固定超声功率600 W，水浴浸提时间30 min，料液比 1 ∶20（g/mL），考察山药多糖分别在 10、20、30、40、50、60 min超声时间下的多糖提取率，结果见图2。

图2 超声时间对多糖提取率的影响Fig.2 Effect of ultrasound time on the polysaccharide yield

超声时间10 min～40 min内，多糖提取率逐渐增大；超声时间40 min时多糖提取率达到最大值；之后，随时间的延长，多糖提取率变化趋于平稳。因此，最佳超声时间为40 min。

2.2.2 超声功率对多糖提取率的影响

固定超声时间40 min，水浴浸提时间30 min，料液比 1 ∶20（g/mL），考察山药多糖分别在 200、400、600、800、1 000 W功率下的多糖提取率，结果见图3。

图3 超声功率对多糖提取率的影响Fig.3 Effect of ultrasound power on the polysaccharide yield

在200 W～800 W范围内，多糖提取率逐渐增大，到800 W时达到最大值；此后多糖提取率下降。因此，最佳超声功率为800 W。

2.2.3 料液比对多糖提取率的影响

固定超声功率800 W，超声时间40 min，水浴浸提时间 30 min，考察山药多糖分别在 1 ∶10、1 ∶15、1 ∶20、1 ∶25、1 ∶30（g/mL）料液比下的多糖提取率，结果见图4。

图4 料液比对多糖提取率的影响Fig.4 Effect of solid to water ratio on the polysaccharide yield

料液比在 1 ∶10（g/mL）～1 ∶15（g/mL）时，多糖提取率大幅度增加；1 ∶15（g/mL）～1 ∶25（g/mL）时，多糖提取率下降，随后变化较为平缓。因此，选择料液比1∶15（g/mL）最为合适。

2.2.4 浸提时间对多糖提取率的影响

固定超声功率800 W，超声时间40 min，料液比1 ∶15（g/mL），考察山药多糖在 10、20、30、40、50 min 水浴浸提时间下的多糖提取率，结果见图5。10 min～20 min，多糖提取率缓慢上升；20 min～30 min，多糖提取率大幅上升；此后，随时间增加，多糖提取率开始下降。因此，最佳水浴浸提时间为30 min。

2.3 正交试验

依据单因素试验结果，采用L9（34）正交表对超声波辅助法提取山药多糖的最佳条件进行优化。因素水平编码表见表1。正交试验结果见表2。
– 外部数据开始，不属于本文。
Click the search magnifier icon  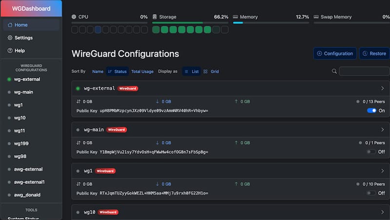(334, 71)
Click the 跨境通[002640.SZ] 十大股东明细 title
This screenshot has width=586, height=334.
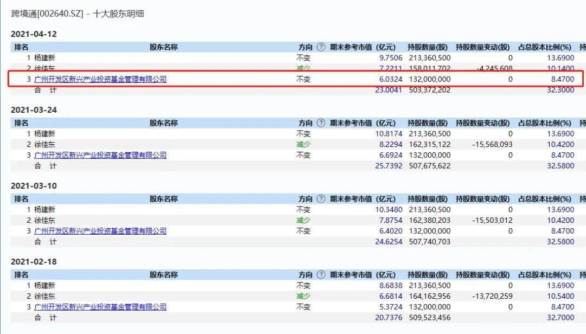(78, 14)
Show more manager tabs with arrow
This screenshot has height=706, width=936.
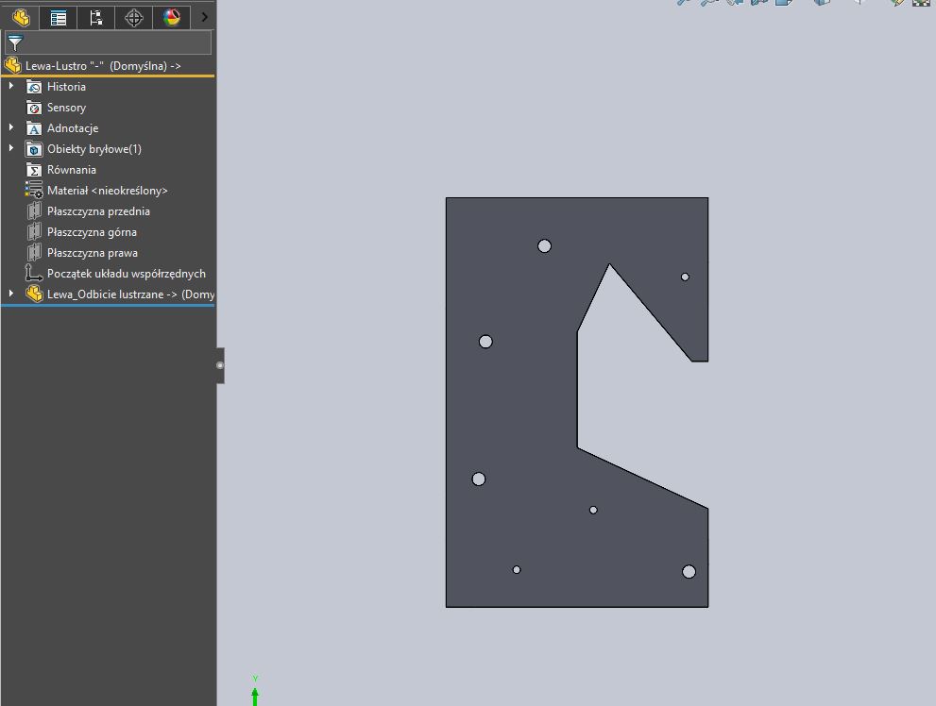205,16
图5 水浴浸提时间对多糖提取率的影响Fig.5 Effect of water bath extracting time on the polysaccharide yield

表1 因素水平设计L9（34）Table 1 Factors and levels of orthogonal experiment

表2 正交试验结果与分析Table 2 Results and analysis of orthogonal experiment

根据正交试验结果和极差分析可以看出：各因素对山药多糖提取率的影响主次顺序为：B＞A＞C＞D，即：超声功率＞超声时间＞物料比＞水浴浸提时间。根据K值的大小可知最佳提取工艺条件为：A2B2C1D2，即：超声时间40 min，超声功率800 W，料液比1∶10（g/mL），60℃水浴浸提时间30 min。验证该条件下的山药多糖提取率，结果分别为15.16%、15.31%、15.22%，平均多糖提取率达15.23%。

2.4 山药多糖体外抗氧化性的研究

2.4.1 DPPH自由基清除率

不同浓度山药多糖清除DPPH自由基能力测定结果如图6所示，显著性分析见表3。

图6 DPPH自由基的清除率Fig.6 The scavenging rate to DPPH free radical

表3 显著性分析（n=6）Table 3 Analysis of significant（n=6）

在4.0 mg/mL浓度范围内，山药多糖和对照组VC清除DPPH自由基能力均逐渐增强。当多糖浓度在1.5 mg/mL～2.5 mg/mL时，对照组VC清除DPPH自由基能力强于山药多糖，差异极显著（P＜0.01）；当多糖浓度在2.5 mg/mL～4.0 mg/mL时山药多糖清除DPPH自由基能力接近或强于对照组VC，差异不显著（P＞0.05），说明只有在山药多糖的含量达到一定浓度时才有较强的清除DPPH自由基的能力。

2.4.2 羟自由基清除率

不同浓度山药多糖清除羟自由基能力测定结果如图7所示，显著性分析见表4。

在4.0 mg/mL浓度范围内，山药多糖和VC清除羟自由基能力均逐渐增加。当多糖浓度在1.5 mg/mL～2.5 mg/mL时山药多糖清除羟自由基能力与对照组VC几乎相等，差异不显著（P＞0.05）；当多糖浓度在3.0 mg/mL～4.0 mg/mL时山药多糖清除羟自由基能力高于对照组 VC，差异显著（P＜0.05）。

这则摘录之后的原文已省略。